━━ Source material ━━

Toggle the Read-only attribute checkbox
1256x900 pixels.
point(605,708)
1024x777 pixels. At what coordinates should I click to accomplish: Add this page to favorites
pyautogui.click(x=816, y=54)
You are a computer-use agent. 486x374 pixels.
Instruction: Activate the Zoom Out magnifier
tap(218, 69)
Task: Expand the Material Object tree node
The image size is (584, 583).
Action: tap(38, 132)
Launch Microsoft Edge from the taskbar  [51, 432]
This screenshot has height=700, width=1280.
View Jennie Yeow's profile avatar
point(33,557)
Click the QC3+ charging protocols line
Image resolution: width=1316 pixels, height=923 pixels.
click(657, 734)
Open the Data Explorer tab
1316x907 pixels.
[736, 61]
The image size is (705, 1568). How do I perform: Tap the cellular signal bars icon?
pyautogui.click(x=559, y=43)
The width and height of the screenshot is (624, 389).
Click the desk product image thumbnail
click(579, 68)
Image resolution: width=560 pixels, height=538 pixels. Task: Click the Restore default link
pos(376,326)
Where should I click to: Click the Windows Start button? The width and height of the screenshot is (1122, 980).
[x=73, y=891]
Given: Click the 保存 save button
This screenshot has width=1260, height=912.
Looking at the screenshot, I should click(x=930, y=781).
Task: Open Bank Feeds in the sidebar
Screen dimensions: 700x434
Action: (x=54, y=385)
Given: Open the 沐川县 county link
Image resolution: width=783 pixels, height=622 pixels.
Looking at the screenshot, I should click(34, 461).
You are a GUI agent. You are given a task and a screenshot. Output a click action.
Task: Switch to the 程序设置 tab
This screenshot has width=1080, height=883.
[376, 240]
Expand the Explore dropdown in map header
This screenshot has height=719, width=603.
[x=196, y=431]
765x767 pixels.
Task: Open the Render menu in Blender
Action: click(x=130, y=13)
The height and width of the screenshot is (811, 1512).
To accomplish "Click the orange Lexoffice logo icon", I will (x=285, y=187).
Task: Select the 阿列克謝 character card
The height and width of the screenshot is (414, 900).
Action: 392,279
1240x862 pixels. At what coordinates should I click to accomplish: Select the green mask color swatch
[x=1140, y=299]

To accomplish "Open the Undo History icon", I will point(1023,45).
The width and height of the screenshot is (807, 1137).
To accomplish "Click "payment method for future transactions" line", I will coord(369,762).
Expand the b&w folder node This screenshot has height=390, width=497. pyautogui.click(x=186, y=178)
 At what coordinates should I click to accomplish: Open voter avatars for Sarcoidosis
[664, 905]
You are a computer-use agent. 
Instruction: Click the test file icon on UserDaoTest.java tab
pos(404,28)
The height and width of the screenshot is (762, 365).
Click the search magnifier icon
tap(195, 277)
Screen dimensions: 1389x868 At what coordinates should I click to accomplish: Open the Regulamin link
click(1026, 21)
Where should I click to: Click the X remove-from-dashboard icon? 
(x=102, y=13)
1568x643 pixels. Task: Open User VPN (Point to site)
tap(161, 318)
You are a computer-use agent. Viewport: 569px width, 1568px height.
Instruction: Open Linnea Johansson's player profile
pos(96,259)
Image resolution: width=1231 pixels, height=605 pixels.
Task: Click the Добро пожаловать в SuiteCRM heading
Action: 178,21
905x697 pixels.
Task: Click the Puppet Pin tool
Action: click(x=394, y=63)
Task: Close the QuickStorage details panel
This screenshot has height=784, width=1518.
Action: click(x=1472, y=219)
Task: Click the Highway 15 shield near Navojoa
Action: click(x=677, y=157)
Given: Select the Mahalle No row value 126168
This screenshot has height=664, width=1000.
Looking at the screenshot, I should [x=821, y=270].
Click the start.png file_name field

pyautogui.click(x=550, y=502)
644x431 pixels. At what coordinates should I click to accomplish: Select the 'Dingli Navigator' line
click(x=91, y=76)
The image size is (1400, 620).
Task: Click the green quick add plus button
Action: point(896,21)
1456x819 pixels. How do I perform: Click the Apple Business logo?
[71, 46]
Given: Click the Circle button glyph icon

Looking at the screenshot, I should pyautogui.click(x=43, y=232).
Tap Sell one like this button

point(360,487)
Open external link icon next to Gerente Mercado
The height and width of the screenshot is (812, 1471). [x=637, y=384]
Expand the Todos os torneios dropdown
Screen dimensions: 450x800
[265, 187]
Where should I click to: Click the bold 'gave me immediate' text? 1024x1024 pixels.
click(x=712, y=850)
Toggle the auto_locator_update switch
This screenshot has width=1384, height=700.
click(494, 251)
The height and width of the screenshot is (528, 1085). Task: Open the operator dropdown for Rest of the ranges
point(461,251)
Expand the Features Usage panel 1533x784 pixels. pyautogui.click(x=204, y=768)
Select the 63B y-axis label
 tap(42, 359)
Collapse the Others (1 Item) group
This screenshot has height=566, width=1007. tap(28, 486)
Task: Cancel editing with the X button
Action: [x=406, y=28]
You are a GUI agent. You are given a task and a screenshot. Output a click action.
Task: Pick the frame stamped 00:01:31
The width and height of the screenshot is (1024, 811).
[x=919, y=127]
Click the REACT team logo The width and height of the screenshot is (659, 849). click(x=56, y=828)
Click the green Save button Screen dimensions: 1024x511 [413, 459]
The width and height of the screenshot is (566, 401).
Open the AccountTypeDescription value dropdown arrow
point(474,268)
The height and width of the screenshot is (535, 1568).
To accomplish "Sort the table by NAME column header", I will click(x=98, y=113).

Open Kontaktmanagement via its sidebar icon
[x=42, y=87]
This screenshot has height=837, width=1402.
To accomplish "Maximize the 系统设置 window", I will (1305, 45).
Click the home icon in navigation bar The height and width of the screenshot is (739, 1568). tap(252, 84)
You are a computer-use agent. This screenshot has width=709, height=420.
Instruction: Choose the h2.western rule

━━━

Task details ->
Report the tally of lines in the listing that carry the string "Toggle", and nothing else.

Reply ->
2